-------- Source records --------
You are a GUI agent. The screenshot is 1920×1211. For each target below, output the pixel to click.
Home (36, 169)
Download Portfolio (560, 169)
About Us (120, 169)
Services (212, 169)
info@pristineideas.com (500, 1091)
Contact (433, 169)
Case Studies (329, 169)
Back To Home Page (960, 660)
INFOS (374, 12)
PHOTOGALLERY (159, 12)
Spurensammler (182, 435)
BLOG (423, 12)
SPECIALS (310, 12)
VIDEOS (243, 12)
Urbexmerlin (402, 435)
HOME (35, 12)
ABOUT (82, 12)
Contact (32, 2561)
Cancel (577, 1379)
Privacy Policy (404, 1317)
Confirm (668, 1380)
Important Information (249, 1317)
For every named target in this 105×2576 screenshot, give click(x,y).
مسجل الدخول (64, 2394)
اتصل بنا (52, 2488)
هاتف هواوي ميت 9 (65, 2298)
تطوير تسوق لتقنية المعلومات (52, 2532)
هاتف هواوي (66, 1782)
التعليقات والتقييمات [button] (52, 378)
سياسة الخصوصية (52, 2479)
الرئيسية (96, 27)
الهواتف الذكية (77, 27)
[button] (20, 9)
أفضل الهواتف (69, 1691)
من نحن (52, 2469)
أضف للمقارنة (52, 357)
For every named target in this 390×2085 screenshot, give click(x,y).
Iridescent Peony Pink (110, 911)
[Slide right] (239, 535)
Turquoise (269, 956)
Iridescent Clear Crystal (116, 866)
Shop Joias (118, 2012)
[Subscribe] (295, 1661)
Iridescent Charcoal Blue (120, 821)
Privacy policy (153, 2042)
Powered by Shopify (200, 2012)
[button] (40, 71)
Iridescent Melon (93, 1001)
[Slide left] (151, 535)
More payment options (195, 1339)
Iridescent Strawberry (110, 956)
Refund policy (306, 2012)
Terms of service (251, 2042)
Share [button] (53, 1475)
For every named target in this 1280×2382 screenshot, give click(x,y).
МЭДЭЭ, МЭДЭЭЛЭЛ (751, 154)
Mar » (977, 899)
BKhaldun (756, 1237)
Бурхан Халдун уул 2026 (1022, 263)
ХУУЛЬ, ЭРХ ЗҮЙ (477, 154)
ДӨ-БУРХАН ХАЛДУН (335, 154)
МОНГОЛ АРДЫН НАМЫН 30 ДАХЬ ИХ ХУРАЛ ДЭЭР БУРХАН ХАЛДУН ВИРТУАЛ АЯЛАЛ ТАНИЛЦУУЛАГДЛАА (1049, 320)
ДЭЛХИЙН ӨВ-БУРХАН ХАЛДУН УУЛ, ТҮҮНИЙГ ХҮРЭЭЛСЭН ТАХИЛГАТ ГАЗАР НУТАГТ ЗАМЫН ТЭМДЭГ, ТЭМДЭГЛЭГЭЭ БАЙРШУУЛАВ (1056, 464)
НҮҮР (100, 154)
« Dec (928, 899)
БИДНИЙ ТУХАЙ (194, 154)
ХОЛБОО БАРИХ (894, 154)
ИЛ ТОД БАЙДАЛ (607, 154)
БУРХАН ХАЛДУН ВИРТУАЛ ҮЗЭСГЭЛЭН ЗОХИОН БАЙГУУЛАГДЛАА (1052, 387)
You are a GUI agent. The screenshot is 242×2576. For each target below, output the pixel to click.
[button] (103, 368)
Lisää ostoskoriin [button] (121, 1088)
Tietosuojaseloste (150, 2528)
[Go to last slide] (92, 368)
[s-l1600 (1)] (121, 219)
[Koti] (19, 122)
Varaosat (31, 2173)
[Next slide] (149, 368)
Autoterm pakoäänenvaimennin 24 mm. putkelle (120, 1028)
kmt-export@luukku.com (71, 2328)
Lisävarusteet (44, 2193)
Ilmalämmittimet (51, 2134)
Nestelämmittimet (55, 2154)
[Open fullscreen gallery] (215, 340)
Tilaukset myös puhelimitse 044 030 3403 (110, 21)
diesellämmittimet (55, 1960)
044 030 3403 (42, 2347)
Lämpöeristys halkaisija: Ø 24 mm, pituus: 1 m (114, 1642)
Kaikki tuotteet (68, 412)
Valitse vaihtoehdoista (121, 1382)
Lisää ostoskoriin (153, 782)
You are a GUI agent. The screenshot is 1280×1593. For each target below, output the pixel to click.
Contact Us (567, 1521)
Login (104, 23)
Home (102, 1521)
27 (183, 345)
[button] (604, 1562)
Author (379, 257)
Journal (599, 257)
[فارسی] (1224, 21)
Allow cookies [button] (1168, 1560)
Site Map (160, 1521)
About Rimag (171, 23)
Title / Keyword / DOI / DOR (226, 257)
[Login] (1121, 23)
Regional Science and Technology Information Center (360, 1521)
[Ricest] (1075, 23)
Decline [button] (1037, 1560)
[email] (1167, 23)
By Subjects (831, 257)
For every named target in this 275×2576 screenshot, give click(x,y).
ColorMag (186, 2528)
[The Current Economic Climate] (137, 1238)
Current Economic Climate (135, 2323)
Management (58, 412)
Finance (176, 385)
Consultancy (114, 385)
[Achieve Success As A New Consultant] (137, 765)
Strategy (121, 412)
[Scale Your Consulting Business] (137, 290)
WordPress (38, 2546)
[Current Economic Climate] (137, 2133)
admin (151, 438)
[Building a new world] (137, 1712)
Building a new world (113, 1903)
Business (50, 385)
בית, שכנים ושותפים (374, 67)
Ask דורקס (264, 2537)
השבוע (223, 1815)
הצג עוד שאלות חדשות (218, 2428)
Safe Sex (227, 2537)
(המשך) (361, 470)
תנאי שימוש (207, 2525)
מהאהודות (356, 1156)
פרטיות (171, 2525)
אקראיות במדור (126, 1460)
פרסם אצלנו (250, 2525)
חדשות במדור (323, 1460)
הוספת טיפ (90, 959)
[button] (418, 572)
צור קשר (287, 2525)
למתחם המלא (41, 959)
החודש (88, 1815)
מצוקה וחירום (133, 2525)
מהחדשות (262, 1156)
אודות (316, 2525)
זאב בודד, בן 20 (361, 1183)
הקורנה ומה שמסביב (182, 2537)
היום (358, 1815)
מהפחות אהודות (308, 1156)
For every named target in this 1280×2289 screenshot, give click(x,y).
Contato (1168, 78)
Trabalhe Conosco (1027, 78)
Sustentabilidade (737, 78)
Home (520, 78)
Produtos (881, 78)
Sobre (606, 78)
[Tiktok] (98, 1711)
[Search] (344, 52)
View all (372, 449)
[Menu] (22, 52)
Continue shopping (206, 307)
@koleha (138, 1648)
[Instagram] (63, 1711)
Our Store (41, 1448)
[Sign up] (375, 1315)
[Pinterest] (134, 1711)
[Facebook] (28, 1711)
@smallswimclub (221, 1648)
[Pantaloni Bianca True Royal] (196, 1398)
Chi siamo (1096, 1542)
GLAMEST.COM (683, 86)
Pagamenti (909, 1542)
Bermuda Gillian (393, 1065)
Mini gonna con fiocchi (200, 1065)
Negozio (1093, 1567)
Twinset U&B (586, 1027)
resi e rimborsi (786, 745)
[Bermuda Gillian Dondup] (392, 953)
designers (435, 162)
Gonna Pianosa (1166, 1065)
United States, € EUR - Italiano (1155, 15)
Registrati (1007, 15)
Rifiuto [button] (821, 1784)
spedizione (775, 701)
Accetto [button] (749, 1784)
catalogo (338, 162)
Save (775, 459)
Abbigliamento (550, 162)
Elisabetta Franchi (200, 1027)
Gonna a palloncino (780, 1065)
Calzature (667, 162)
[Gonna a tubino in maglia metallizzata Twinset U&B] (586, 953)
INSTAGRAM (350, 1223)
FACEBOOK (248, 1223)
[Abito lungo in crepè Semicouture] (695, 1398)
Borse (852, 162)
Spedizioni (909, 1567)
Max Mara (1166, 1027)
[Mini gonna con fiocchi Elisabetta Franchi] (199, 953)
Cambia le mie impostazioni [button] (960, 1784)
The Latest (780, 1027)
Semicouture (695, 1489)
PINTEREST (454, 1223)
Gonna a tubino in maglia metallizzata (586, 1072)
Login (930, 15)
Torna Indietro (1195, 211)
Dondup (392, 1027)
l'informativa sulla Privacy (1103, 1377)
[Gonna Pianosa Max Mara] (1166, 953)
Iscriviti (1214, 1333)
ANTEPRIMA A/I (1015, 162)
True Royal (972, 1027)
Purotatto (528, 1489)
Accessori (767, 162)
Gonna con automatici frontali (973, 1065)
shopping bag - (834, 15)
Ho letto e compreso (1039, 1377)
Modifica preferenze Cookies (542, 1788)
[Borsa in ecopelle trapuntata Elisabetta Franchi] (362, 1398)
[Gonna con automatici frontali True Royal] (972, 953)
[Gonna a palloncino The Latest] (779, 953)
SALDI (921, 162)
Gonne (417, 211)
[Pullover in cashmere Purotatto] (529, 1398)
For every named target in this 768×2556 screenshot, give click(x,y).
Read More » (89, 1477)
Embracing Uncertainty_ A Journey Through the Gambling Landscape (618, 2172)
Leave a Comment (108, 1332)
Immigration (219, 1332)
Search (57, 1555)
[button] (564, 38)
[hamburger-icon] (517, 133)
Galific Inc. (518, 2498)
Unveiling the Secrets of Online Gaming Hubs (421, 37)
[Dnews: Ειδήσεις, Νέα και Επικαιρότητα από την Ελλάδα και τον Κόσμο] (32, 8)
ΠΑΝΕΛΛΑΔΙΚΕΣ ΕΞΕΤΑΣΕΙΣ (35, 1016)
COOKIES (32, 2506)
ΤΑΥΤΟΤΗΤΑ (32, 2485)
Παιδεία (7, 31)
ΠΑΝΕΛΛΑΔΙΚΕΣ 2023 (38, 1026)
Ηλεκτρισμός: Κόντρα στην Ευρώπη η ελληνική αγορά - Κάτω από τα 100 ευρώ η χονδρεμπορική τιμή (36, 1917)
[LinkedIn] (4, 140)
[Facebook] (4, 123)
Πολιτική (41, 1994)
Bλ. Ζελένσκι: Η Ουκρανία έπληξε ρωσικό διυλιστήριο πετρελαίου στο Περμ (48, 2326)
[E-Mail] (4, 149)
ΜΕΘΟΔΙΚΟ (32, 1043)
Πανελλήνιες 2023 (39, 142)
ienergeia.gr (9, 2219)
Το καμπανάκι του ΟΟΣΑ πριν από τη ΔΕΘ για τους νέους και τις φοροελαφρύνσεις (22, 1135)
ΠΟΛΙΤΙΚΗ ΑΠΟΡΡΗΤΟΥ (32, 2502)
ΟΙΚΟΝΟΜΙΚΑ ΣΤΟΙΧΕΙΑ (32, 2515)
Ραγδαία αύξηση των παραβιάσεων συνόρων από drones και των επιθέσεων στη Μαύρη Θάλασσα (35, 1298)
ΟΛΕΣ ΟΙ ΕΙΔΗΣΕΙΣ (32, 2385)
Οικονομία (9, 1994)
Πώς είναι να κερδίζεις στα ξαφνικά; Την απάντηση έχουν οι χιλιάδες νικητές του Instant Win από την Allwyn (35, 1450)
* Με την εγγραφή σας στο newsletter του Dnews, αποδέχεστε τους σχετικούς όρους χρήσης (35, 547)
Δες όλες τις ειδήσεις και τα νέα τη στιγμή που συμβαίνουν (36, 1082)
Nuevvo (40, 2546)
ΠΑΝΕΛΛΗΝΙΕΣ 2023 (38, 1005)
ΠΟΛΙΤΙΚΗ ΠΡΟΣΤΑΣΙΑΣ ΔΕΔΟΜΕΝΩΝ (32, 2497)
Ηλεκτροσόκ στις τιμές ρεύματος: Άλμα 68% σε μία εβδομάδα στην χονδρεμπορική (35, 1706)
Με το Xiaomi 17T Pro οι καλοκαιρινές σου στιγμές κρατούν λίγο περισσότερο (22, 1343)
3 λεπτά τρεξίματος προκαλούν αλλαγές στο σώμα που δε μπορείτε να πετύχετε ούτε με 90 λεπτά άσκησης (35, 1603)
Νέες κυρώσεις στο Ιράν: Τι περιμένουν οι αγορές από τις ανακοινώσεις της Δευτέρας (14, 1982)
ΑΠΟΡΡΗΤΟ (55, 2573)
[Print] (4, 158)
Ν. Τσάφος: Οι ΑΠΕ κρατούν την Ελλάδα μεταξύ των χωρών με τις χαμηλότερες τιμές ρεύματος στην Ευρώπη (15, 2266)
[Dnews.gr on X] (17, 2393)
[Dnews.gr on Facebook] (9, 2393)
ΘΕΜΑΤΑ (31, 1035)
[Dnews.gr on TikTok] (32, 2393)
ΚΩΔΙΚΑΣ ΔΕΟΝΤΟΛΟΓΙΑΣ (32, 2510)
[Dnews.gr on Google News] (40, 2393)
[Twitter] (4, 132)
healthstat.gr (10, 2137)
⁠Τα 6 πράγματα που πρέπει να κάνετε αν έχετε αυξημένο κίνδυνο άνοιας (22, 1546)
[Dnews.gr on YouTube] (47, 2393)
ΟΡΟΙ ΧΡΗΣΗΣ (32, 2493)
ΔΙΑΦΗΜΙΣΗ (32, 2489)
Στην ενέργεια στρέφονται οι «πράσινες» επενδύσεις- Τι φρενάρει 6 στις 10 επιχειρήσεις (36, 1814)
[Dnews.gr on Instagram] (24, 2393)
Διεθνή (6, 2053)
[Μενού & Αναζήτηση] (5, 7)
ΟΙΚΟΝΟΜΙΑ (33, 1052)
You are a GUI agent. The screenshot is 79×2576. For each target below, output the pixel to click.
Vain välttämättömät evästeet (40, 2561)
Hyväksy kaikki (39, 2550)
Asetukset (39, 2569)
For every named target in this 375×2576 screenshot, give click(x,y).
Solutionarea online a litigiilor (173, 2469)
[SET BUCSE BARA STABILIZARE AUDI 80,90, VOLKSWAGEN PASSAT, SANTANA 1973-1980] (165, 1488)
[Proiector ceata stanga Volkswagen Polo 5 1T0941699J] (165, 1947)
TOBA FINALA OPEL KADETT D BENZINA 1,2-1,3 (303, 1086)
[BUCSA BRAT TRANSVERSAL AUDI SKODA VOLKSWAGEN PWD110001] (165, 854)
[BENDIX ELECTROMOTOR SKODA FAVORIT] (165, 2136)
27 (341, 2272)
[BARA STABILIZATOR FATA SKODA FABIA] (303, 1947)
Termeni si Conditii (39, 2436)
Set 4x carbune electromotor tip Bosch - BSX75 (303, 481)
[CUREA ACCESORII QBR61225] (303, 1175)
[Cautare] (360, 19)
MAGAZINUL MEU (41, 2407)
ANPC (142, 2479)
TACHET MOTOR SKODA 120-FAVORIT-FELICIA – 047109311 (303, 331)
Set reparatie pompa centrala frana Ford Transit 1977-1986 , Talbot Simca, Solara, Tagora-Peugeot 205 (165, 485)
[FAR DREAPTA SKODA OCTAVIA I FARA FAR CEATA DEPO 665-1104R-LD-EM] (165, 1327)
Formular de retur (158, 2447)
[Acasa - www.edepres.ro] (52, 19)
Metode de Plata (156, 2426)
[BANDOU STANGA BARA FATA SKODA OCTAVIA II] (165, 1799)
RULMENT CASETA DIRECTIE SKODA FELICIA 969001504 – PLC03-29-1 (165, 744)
--------
**Requirement**
Among the entries above, the lines between the ones containing "الرئيسية (96, 27)" and "Site Map (160, 1521)", inclusive, are to be transcribed exactly. No other line is to be given.

**Final answer**
الرئيسية (96, 27)
الهواتف الذكية (77, 27)
[button] (20, 9)
أفضل الهواتف (69, 1691)
من نحن (52, 2469)
أضف للمقارنة (52, 357)
For every named target in this 390×2085 screenshot, give click(x,y).
Iridescent Peony Pink (110, 911)
[Slide right] (239, 535)
Turquoise (269, 956)
Iridescent Clear Crystal (116, 866)
Shop Joias (118, 2012)
[Subscribe] (295, 1661)
Iridescent Charcoal Blue (120, 821)
Privacy policy (153, 2042)
Powered by Shopify (200, 2012)
[button] (40, 71)
Iridescent Melon (93, 1001)
[Slide left] (151, 535)
More payment options (195, 1339)
Iridescent Strawberry (110, 956)
Refund policy (306, 2012)
Terms of service (251, 2042)
Share [button] (53, 1475)
For every named target in this 1280×2382 screenshot, give click(x,y).
МЭДЭЭ, МЭДЭЭЛЭЛ (751, 154)
Mar » (977, 899)
BKhaldun (756, 1237)
Бурхан Халдун уул 2026 (1022, 263)
ХУУЛЬ, ЭРХ ЗҮЙ (477, 154)
ДӨ-БУРХАН ХАЛДУН (335, 154)
МОНГОЛ АРДЫН НАМЫН 30 ДАХЬ ИХ ХУРАЛ ДЭЭР БУРХАН ХАЛДУН ВИРТУАЛ АЯЛАЛ ТАНИЛЦУУЛАГДЛАА (1049, 320)
ДЭЛХИЙН ӨВ-БУРХАН ХАЛДУН УУЛ, ТҮҮНИЙГ ХҮРЭЭЛСЭН ТАХИЛГАТ ГАЗАР НУТАГТ ЗАМЫН ТЭМДЭГ, ТЭМДЭГЛЭГЭЭ БАЙРШУУЛАВ (1056, 464)
НҮҮР (100, 154)
« Dec (928, 899)
БИДНИЙ ТУХАЙ (194, 154)
ХОЛБОО БАРИХ (894, 154)
ИЛ ТОД БАЙДАЛ (607, 154)
БУРХАН ХАЛДУН ВИРТУАЛ ҮЗЭСГЭЛЭН ЗОХИОН БАЙГУУЛАГДЛАА (1052, 387)
You are a GUI agent. The screenshot is 242×2576. For each target below, output the pixel to click.
[button] (103, 368)
Lisää ostoskoriin [button] (121, 1088)
Tietosuojaseloste (150, 2528)
[Go to last slide] (92, 368)
[s-l1600 (1)] (121, 219)
[Koti] (19, 122)
Varaosat (31, 2173)
[Next slide] (149, 368)
Autoterm pakoäänenvaimennin 24 mm. putkelle (120, 1028)
kmt-export@luukku.com (71, 2328)
Lisävarusteet (44, 2193)
Ilmalämmittimet (51, 2134)
Nestelämmittimet (55, 2154)
[Open fullscreen gallery] (215, 340)
Tilaukset myös puhelimitse 044 030 3403 (110, 21)
diesellämmittimet (55, 1960)
044 030 3403 (42, 2347)
Lämpöeristys halkaisija: Ø 24 mm, pituus: 1 m (114, 1642)
Kaikki tuotteet (68, 412)
Valitse vaihtoehdoista (121, 1382)
Lisää ostoskoriin (153, 782)
You are a GUI agent. The screenshot is 1280×1593. For each target below, output the pixel to click.
Contact Us (567, 1521)
Login (104, 23)
Home (102, 1521)
27 (183, 345)
[button] (604, 1562)
Author (379, 257)
Journal (599, 257)
[فارسی] (1224, 21)
Allow cookies [button] (1168, 1560)
Site Map (160, 1521)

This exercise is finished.